Turning to the US, the pivotal day for economic data is Tuesday with housing starts, producer prices and industrial production all slated for release. Housing starts are tipped to rise modestly by 2% after two months of declines. And industrial production is expected to have lifted by 0.5% in July after a tepid 0.1% lift in June. Both those indicators would give investors heart that the US economic recovery is still on track.
The producer price data provides a different focus – the issue of deflation or inflation. The core rate (excludes food and energy) is tipped to rise 0.1% and 1.3% over the year. A result in line with that expectation would mean that the issue stays unresolved – inflation still exists, but it remains very low.
The other indicators to watch over the week include the Empire State index and capital flows data on Monday.
And on Thursday the leading index is released together with the influential Philadelphia fed index. The leading index is tipped to rise 0.1% in July after a 0.2% fall in June.
There are a number of speeches scheduled by Federal Reserve presidents but the one to watch is on Thursday when St Louis president James Bullard takes to the lectern. Bullard recently warned about the risk of the US going down the ‘Japanese road’ of low growth and deflation.
Sharemarket
The Australian earnings season is well and truly in focus in the coming week. On Monday, BlueScope Steel, Leighton Holdings, Lend Lease and Newcrest Mining are amongst those reporting. On Tuesday the line-up includes CFS Retail Property Trust, GWA International, OneSteel, Primary Health Care and UGL Limited.
On Wednesday, APN News & Media, Boral, CarSales.Com, CSL, ConnectEast, Skilled Group, SMS Management and Woodside Petroleum are amongst those reporting. On Thursday, AMP, ASX, Brambles, Downer EDI, Healthscope, PaperlinX, QBE and Wesfarmers are amongst those that are expected to report earnings results.
And on Friday, Billabong, Duet Group, Spark Infrastructure, Prime Media, Platinum Asset and Consolidated Media are expected to issue their results.
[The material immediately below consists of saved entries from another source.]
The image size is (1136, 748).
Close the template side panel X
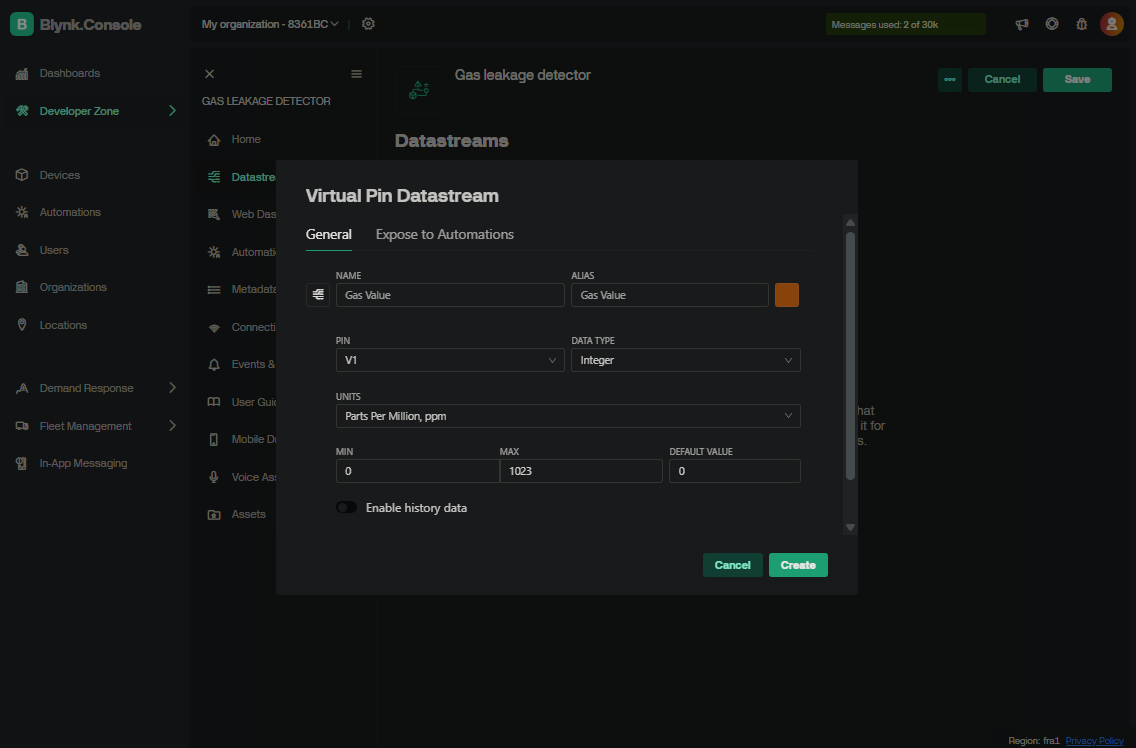pos(209,74)
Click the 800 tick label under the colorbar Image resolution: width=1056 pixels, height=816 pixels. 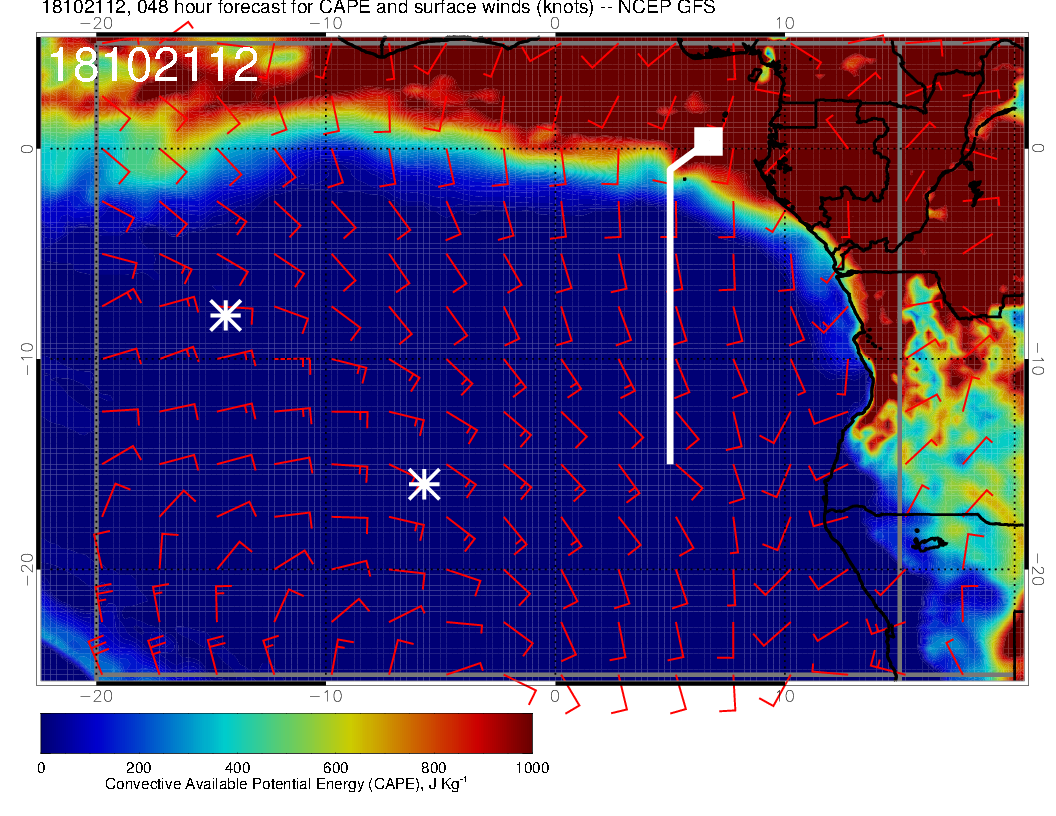434,767
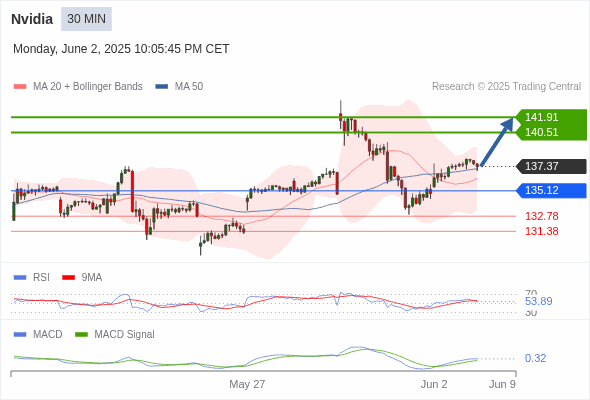Viewport: 590px width, 400px height.
Task: Toggle the 9MA legend entry
Action: click(92, 278)
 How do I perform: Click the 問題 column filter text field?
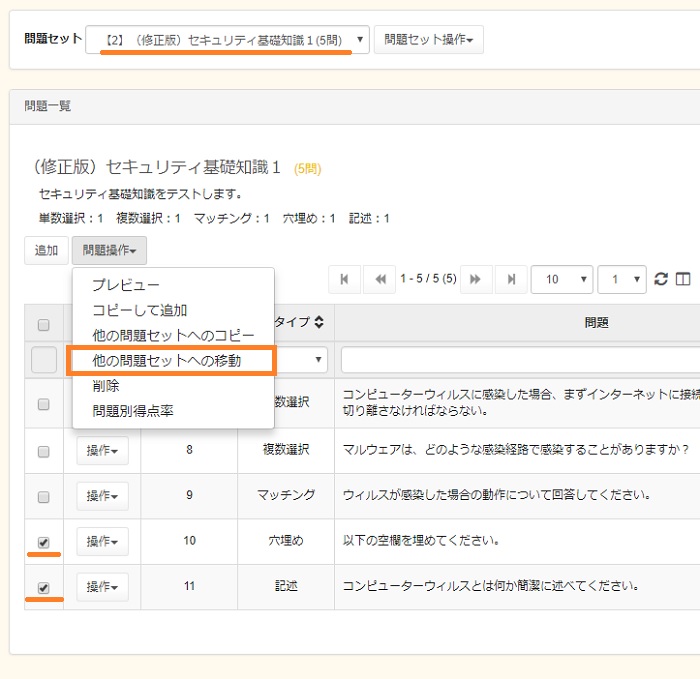[520, 360]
ANZ also issues a trading update on Friday.
Interest rates, currencies & commodities
When investors revise their views on the global economy, the Aussie dollar and the Aussie sharemarket tend to move in lock step, and that’s what we saw this week.
Early on Monday the Aussie dollar was trading at US92 cents and talk of parity again emerged. But by Thursday the currency had retreated to just above US89 cents. Similarly the ASX 200 index peaked just below 4,600 points on Monday but by Thursday it had retreated to 4,400 points. Commodity prices have under-gone similar corrections – the sort of corrections we have seen time and again over 2010. Investors have regularly been getting too far ahead of themselves and have been forced to revise views. Still, when you look at 2010 as a whole, the impression is that markets have been marking time.
US and European economies are recovering, but it is clearly taking time. Many investors had been hoping for ‘V shaped’ recoveries like in Asia, but they tend to forget that the eye of the GFC storm was in the North Atlantic and the economies will take longer to heal.
Craig James is chief economist at CommSec.